Elastic ViTs from Pretrained Models without Retraining

1University of Technology Nuremberg, 2University of Amsterdam, 3NVIDIA

Abstract

Vision foundation models achieve remarkable performance but are only available in a limited set of pre-determined sizes, forcing sub-optimal deployment choices under real-world constraints. We introduce a new post-pretraining structured pruning method that enables elastic inference across a continuum of compute budgets. Our approach efficiently combines gradient information with cross-network structure correlations, approximated via an evolutionary algorithm, does not require labeled data, generalizes to models without a classification head, and is retraining-free. Experiments on DINO, SigLIPv2, DeIT, and AugReg models demonstrate superior performance over state-of-the-art methods across various sparsities, requiring less than five minutes on a single A100 GPU to generate elastic models that can be adjusted to any computational budget. Our key contributions include an efficient pruning strategy for pretrained Vision Transformers, a novel evolutionary approximation of Hessian off-diagonal structures, and a self-supervised importance scoring mechanism that maintains strong performance without requiring retraining or labels.
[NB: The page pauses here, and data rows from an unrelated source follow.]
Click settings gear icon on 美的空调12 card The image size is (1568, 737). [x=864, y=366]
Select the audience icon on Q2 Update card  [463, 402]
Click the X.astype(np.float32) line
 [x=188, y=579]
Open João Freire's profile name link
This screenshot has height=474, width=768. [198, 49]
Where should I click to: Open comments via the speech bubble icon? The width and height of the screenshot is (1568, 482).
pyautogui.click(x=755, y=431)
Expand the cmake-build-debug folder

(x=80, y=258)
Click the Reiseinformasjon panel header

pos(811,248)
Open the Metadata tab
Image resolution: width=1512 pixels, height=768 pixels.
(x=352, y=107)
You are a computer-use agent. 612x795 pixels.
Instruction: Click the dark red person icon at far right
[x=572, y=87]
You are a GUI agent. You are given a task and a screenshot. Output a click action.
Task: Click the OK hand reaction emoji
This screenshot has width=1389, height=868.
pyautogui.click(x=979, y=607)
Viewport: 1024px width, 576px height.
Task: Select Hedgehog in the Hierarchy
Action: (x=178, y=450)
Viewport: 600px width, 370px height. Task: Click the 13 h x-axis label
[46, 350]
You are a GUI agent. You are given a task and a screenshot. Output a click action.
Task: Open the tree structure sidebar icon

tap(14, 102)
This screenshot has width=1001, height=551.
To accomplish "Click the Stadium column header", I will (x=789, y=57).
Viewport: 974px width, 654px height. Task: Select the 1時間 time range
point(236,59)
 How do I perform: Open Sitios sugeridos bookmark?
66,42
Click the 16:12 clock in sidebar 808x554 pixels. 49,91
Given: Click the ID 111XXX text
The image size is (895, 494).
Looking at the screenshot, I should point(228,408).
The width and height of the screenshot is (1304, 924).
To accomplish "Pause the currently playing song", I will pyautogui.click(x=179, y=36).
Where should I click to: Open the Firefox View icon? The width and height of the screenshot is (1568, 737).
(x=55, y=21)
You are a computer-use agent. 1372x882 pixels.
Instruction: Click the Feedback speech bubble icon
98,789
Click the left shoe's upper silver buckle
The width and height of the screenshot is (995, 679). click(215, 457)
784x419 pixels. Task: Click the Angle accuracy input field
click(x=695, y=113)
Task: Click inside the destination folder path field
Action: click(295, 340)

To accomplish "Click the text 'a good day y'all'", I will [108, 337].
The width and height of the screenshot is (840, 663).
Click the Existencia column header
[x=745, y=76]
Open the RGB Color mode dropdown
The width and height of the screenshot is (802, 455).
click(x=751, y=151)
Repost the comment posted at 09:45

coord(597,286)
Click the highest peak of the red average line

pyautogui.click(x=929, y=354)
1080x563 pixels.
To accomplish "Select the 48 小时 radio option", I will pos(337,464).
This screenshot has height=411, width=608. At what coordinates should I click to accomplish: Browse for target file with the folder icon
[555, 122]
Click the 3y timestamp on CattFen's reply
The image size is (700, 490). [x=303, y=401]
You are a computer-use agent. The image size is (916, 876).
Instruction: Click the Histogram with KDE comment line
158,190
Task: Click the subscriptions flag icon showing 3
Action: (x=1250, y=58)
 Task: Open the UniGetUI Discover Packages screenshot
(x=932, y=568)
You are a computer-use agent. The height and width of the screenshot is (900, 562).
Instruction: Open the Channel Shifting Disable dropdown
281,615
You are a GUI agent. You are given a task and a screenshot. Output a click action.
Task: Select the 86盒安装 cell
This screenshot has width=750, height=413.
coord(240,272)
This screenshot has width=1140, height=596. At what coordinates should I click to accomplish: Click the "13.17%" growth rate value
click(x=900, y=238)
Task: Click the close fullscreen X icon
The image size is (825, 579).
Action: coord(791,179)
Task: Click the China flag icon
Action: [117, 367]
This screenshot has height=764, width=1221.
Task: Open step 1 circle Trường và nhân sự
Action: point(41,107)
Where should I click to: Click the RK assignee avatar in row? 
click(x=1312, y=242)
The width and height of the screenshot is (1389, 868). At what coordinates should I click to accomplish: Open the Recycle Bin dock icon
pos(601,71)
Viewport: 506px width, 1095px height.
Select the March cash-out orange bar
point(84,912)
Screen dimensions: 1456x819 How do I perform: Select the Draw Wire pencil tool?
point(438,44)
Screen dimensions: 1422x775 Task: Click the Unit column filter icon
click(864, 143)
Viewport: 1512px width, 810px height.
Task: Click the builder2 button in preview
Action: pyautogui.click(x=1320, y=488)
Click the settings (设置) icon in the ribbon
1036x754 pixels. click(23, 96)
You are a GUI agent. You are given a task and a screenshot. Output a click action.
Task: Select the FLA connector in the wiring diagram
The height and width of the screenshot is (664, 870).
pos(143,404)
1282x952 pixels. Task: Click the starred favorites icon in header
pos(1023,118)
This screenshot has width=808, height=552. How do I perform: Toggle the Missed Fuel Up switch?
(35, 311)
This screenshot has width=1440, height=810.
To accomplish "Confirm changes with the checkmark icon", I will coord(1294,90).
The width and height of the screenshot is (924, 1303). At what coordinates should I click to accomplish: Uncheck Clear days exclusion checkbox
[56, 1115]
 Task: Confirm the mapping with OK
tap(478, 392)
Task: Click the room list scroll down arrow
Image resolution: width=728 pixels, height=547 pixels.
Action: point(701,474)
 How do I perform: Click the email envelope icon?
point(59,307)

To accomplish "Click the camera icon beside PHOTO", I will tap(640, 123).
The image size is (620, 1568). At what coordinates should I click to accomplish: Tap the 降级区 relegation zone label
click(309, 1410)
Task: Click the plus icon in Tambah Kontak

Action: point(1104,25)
TLDR: We propose a method to make vision transformers elastic by ranking their functional units and pruning them at inference time to match a given computational budget. Our method does not require labeled data, generalizes to models without a classification head, is retraining-free, and has strong performance, e.g., by pruning DINOv1 to 40% sparsity while losing under 5% accuracy in both k-nearest neighbor and linear classification.

Method

Method overview: (i) estimate the local curvature from self-supervised gradients; (ii) Model cross-network correlations using xNES; (iii) fuse local and global scores in a unified importance measure; (iv) rank once to derive subnetworks for any arbitrary sparsity

Figure 1: Overview of our method. We make pretrained models elastic in four steps: 1️⃣ we estimate the local inter-layer curvature via self-supervised gradients, 2️⃣ we model cross-network structure interactions via an evolutionary algorithm, 3️⃣ we fuse local and global scores in a unified importance measure, and 4️⃣ we rank structures once to derive subnetworks for any arbitrary sparsity.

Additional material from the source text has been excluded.